* _WHAT IS ASKED_: Quote the lines below exactly, omitting the pictures from your answer.

------ WORKING DATA

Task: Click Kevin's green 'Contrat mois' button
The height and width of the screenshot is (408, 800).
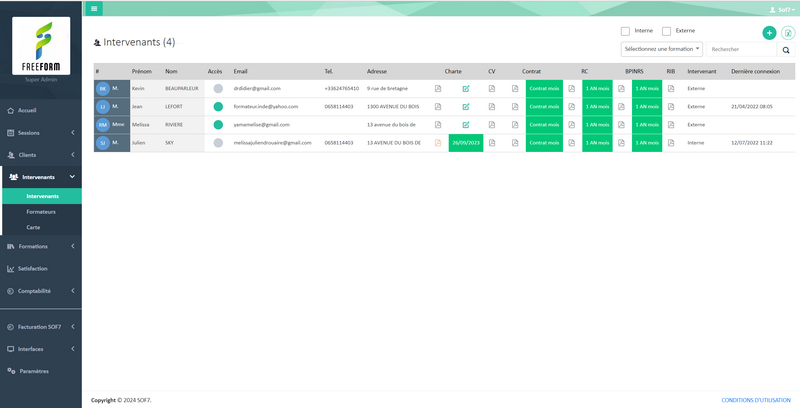Action: click(x=544, y=89)
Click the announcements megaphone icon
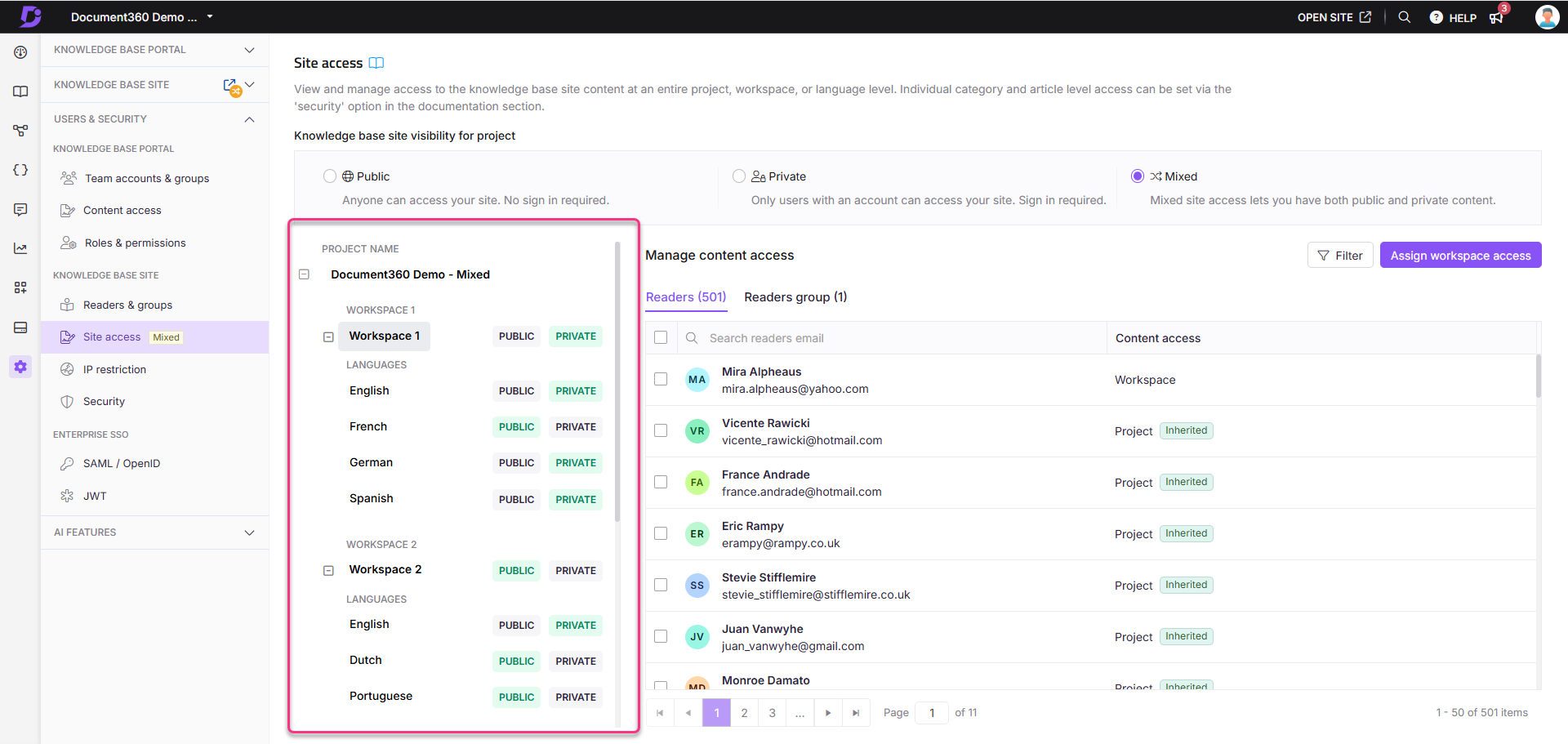The width and height of the screenshot is (1568, 744). click(1496, 18)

------------

* _CORRECT OUTPUT_:
Task: Click Kevin's green 'Contrat mois' button
The height and width of the screenshot is (408, 800).
Action: click(x=544, y=89)
Click the announcements megaphone icon
The width and height of the screenshot is (1568, 744). click(1496, 18)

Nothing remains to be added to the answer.